TASK -
Return the rows below word for word, from the first one through the line that contains "This screenshot has width=396, height=477.", inclusive.

EXERCISE INPUTS -
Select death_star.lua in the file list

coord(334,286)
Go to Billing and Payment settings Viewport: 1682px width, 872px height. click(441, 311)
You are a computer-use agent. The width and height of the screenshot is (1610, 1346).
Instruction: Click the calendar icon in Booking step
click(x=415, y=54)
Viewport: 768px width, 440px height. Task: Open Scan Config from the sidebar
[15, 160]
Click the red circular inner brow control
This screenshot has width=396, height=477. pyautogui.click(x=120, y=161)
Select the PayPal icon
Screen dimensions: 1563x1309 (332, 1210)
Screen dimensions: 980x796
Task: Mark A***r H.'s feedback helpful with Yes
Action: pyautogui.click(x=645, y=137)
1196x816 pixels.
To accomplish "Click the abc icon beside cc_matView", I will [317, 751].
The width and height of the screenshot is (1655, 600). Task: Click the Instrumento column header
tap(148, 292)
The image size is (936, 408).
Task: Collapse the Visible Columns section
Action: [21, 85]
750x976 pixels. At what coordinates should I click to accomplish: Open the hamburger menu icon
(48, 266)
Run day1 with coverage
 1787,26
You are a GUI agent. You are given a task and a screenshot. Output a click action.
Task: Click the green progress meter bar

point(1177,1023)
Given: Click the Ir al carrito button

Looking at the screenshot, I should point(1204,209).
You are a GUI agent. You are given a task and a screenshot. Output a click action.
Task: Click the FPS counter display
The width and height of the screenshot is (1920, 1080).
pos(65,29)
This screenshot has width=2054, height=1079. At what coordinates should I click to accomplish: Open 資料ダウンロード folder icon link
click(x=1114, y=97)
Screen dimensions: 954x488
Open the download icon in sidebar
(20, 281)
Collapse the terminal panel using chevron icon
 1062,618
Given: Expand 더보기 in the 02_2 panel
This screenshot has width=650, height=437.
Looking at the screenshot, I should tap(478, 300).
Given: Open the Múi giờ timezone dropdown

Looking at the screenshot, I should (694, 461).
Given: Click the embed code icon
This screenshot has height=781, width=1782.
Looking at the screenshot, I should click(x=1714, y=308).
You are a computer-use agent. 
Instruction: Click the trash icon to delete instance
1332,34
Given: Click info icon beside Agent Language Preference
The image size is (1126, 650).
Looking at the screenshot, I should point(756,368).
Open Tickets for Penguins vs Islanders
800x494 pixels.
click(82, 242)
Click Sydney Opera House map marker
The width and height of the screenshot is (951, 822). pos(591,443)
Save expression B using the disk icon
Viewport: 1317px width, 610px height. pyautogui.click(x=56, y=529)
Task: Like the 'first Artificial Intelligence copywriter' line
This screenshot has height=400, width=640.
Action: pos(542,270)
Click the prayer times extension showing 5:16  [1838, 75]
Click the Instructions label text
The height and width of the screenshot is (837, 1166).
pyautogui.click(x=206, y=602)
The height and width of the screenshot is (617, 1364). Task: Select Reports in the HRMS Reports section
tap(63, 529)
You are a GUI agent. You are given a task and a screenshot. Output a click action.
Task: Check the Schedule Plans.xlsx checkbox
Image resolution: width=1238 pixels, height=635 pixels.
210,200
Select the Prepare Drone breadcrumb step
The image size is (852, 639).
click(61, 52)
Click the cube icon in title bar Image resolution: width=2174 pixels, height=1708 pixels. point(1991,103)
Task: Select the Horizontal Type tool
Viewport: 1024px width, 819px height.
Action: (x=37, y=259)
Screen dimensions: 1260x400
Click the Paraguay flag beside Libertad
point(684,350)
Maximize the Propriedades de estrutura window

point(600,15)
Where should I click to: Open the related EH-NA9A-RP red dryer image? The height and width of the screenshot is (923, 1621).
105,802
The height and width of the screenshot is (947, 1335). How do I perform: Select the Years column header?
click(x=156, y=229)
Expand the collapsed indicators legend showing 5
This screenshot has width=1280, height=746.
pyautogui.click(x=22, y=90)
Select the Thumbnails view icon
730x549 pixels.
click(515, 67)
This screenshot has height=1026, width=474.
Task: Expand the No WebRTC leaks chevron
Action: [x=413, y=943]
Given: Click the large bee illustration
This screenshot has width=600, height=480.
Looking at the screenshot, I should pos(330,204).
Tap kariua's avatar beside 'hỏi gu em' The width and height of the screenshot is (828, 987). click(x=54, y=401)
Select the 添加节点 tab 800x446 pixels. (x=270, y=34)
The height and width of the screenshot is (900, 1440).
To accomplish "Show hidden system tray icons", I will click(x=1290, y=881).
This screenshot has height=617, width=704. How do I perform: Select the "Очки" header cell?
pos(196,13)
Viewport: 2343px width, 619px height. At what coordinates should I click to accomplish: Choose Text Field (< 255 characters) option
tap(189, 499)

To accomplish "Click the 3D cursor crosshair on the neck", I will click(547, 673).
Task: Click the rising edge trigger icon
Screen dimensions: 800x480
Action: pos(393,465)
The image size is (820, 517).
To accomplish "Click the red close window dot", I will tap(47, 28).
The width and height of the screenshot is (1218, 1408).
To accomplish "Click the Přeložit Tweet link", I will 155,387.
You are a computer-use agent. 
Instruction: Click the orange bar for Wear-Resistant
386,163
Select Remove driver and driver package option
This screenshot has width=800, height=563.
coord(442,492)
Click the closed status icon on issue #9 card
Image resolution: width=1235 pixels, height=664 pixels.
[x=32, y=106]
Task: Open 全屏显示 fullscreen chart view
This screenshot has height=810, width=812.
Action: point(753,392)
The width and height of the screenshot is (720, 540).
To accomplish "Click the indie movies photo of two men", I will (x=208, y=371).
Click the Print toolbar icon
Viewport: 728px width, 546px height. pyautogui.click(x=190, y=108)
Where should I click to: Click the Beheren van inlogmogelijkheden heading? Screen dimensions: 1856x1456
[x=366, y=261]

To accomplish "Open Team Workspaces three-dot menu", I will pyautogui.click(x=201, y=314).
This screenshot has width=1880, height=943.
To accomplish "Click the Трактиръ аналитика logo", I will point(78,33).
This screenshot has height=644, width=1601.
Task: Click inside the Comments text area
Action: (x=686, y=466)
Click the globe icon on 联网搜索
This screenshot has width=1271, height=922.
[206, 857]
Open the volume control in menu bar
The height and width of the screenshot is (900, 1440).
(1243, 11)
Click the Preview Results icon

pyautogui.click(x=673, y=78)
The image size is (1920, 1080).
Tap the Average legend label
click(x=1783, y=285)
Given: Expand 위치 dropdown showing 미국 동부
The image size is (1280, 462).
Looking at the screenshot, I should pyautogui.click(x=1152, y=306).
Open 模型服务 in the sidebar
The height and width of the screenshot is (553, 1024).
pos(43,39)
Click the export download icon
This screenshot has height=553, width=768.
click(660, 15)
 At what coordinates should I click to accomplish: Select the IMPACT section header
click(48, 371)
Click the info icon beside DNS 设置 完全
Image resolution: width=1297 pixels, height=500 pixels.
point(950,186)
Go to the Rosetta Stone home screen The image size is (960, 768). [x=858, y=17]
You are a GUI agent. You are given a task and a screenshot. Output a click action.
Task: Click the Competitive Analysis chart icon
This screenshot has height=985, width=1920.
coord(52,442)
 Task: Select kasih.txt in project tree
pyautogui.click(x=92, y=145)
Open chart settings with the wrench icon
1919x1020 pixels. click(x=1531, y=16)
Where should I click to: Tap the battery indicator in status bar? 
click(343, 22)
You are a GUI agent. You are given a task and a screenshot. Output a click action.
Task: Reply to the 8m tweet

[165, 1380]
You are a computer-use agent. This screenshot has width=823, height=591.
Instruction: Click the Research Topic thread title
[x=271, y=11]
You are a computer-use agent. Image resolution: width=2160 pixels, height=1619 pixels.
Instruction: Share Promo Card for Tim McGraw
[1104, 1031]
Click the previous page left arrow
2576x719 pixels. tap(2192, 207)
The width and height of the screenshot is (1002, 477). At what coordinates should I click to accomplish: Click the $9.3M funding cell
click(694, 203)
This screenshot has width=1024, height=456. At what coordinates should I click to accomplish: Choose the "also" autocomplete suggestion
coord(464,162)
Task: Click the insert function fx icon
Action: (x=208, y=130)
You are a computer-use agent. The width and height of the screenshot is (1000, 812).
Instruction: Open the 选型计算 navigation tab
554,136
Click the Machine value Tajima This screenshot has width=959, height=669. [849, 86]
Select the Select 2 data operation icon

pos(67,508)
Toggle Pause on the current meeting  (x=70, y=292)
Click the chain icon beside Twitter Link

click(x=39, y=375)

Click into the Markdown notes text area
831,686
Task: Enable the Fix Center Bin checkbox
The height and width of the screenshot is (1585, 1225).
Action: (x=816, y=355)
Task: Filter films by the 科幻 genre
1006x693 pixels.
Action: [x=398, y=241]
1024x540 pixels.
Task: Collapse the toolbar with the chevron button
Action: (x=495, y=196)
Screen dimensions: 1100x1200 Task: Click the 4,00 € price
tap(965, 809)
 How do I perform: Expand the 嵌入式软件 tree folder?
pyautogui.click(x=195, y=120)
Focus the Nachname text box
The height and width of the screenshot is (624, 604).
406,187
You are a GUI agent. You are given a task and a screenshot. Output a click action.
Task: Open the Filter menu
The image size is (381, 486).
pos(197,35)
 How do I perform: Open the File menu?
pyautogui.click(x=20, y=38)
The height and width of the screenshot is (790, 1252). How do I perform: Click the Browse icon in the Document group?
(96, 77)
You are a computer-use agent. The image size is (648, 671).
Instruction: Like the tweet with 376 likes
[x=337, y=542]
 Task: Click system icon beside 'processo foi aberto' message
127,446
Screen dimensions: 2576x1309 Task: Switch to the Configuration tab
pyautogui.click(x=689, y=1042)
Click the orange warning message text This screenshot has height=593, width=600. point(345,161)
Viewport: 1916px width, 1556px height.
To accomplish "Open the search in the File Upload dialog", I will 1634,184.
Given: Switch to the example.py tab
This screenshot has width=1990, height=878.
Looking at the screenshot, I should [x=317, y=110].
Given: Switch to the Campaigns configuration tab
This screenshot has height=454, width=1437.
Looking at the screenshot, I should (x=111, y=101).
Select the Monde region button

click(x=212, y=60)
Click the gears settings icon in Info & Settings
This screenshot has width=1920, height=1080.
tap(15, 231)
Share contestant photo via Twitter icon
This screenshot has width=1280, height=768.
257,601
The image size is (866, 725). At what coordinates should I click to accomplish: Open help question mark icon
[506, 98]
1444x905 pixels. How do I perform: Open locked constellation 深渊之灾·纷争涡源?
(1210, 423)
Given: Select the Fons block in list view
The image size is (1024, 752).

COMPLETED TASK -
Select death_star.lua in the file list

coord(334,286)
Go to Billing and Payment settings Viewport: 1682px width, 872px height. click(441, 311)
You are a computer-use agent. The width and height of the screenshot is (1610, 1346).
Instruction: Click the calendar icon in Booking step
click(x=415, y=54)
Viewport: 768px width, 440px height. Task: Open Scan Config from the sidebar
[15, 160]
Click the red circular inner brow control
This screenshot has width=396, height=477. pyautogui.click(x=120, y=161)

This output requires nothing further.